Brasiiiiiiiil

Os habréis dado cuenta que estos días estamos publicando menos que de costumbre. Bueno pues el culpable no es otro que el país en el que estamos: Brasil. Uno disfruta tanto durante el día (y la noche) que la verdad que nos un poco más de pereza que antes pasar tiempo delante de un ordenador. Pero aquí estamos, al pie del cañón! Para leer este post, haced click aquí para escuchar una canción brasileña preciosa.

 

Como vamos a estar escribiendo en lugares como éste…
Además cuando íbamos pal Ciber nos pilló la marea alta

Y que es lo que tiene Brasil? Pues todo lo que necesitaba un servidor para su final de vuelta al mundo: Playas paradisíacas, samba, samba, samba, caipirinhas i cervecitas para relajarse de un día duro bajo el sol y MUCHA fiesta en un ambiente muy agradable gracias en parte a los brasileños y a las brasileñas que de momento se están portando genial con nosotros. 
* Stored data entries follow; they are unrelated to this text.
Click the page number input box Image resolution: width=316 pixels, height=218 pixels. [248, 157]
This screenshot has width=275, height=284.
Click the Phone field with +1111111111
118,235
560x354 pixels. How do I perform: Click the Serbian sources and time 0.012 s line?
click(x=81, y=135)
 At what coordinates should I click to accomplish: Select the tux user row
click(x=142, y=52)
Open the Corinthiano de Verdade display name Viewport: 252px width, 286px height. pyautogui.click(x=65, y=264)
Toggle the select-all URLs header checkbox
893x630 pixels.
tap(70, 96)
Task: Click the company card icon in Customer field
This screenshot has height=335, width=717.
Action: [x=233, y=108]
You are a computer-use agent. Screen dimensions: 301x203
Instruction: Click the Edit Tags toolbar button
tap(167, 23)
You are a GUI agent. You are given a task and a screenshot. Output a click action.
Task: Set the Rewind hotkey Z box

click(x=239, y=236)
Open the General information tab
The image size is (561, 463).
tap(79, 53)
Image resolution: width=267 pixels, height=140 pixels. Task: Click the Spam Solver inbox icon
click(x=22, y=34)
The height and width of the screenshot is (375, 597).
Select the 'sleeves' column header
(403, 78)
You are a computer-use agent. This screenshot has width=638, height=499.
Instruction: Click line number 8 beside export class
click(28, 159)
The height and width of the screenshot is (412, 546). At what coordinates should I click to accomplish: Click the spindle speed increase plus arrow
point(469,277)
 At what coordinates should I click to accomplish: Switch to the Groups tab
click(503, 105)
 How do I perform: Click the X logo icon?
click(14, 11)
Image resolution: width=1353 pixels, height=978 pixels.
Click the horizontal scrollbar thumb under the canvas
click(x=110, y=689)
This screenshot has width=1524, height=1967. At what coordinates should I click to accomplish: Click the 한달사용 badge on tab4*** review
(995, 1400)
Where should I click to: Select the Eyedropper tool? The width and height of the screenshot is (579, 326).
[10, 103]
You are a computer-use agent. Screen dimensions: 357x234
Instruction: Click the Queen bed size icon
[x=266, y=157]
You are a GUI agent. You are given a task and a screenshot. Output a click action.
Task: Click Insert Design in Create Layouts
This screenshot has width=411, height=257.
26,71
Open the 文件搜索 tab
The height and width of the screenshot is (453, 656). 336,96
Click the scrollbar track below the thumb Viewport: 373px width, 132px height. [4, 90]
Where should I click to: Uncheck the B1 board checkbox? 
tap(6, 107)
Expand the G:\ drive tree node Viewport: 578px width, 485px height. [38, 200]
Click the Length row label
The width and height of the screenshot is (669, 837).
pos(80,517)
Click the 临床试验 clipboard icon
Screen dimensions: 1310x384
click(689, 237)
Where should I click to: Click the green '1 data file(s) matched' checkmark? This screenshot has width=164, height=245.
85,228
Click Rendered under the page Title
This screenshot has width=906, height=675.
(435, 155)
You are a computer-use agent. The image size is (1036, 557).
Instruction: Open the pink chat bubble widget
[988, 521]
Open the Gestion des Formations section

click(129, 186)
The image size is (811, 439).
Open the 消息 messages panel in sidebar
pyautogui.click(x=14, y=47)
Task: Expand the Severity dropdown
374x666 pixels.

Las playas, que decir, tienen taaaanta costa y casi toda de playas que además de ser espectaculares, en general estás bastante solo. Pero mejor os muestro algunas

Ana pasándolo mal en Jericoacoara…
Tran-qui-li-dad
Guillem de anuncio
Ay! Que se le cae!

Estamos tan a gustito que mirad, inicialmente nuestro plan contemplaba lo siguiente: Sao Paolo – Paraty – Rio – Ouro Preto – Chapada Diamantina – Amazonas – Belem – Lençois Maranhenses – Jericoacoara – Natal – Recife. Pues bien, si nos coseguimos espabilar un poquito con suerte haremos la mitad de las cosas… La parte de Amazonas ya la hemos dejado para la próxima, Belem fuera, Maranhà va en camino y Natal también parece condenado. Que ha pasado? Pues que aquí todos los lugares nos han atrapado. En Paraty las playas nos atraparon un día más; en Río haía que quedar-se un par o tres de días… (JA!) Ocho días cayeron ahí y porque estábamos abusando de la hospitalidad de un amigo del hermano de Guillem que sino a lo mejor aún estaríamos ahí; y ahora en Bahía han vuelto a caer 8 días más…

 

Guillem feliz, guitarrita en un velero por la Bahía de Salvador
Paz interior en Salvador

Algo curioso es que Brasil nunca me había llamado mucho la atenciõn y eso que sus cualidades són bastante conocidas. Sinceramente, no sé porque pero no estaba dentro de mis prioridades. Y en cambio ahora me estoy enamorando del país. Creo que lo que más me gusta es que se respira alegría por todas partes, la gente tiene claro que su prioridad es difrutar, ser felices y forma parte de su cultura el estar de fiesta. Pero además es una manera de entender la fiesta muy sana, la fiesta reúne mucho más a mayores y pequeños que en Europa, muchas veces acontece durante el día y no acaba muy tarde, raramente ves a Brasileños muy muy borrachos: como se pasan el tiempo bailando, tampoco tienen tiempo de beber. Y Lo de bailar aquí es religión (y nosotros unos patos mareados ateos), en cada esquina te encuentras en un bar o donde sea que pongan música a algunas personas bailando. Si hay música, en brasil, hay alguien bailando. Y si el baile en general ya es alegria, la samba es la que hace que todos tengan una sonrisa de oreja a oreja cuando bailan.

Casi siempre música en directo
Intentando sambar eléctricamente en un ensayo
Sambando en la playa y cada vez más brasileños en todo…
…Brasileños auténticos, mulatos y con rastas 😉

 

Y para acabar también tenía que hablar de futbol. El mito es verdad, aquí todo el mundo juega bien a futbol. Los rondos de toques en la playa sin que el balón toque el suelo tiene todos un nivelazo. Hasta las chicas juegan bien, mirad el video de la Ronaldinha que vimos en San martín de Sà. Yo venía con ganas de jugar a futbol aquí pero visto el nivel paso de hacer el ridículo. 

Aiiiiii, costará irse de Brasiiiiiiiiiiiiiil

PD: Ceci verdad que esta parte tan estresante del viaje no te hubiera gustado? Lo de destrozarnos las piernas a caminar y ser manjar de mosquito era mucho más relajante.